If you are planning an in-ground pool in Newark, contact us for a free estimate. We will coordinate directly with your pool contractor on dimensions, access, and timing.
Newark sits in western Wayne County along the Erie Canal, inside the Finger Lakes drumlin field. Soils across the village and the Route 88 commercial corridor are dominated by Honeoye silt loam and Lima silt loam on the drumlin flanks, with Palmyra gravelly loam on the outwash benches near the canal and Canandaigua silty clay loam and Lyons silt loam in the low-lying wetland flats.

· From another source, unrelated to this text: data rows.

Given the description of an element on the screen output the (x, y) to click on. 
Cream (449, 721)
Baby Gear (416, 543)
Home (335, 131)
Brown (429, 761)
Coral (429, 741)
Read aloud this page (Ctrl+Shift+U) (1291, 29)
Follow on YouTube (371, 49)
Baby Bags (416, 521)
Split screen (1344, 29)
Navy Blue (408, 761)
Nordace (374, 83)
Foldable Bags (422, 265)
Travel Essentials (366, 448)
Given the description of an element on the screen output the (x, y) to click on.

The Erie Canal and Ganargua Creek run side by side through town, and both define significant portions of the buildable land's drainage and permitting regime. Commercial site work in Newark regularly involves structural fill on the clay-loam flats, cobbly trenching on the drumlin flanks, and dewatering on canal-adjacent parcels. NYS Canal Corp review applies to any work within the canal prism. Stormwater design ties into the Ganargua Creek / Clyde River / Seneca River watershed. Shallow dolostone bedrock appears occasionally on the highest drumlin summits, but most commercial excavation stays well above rock across the village's buildable corridors.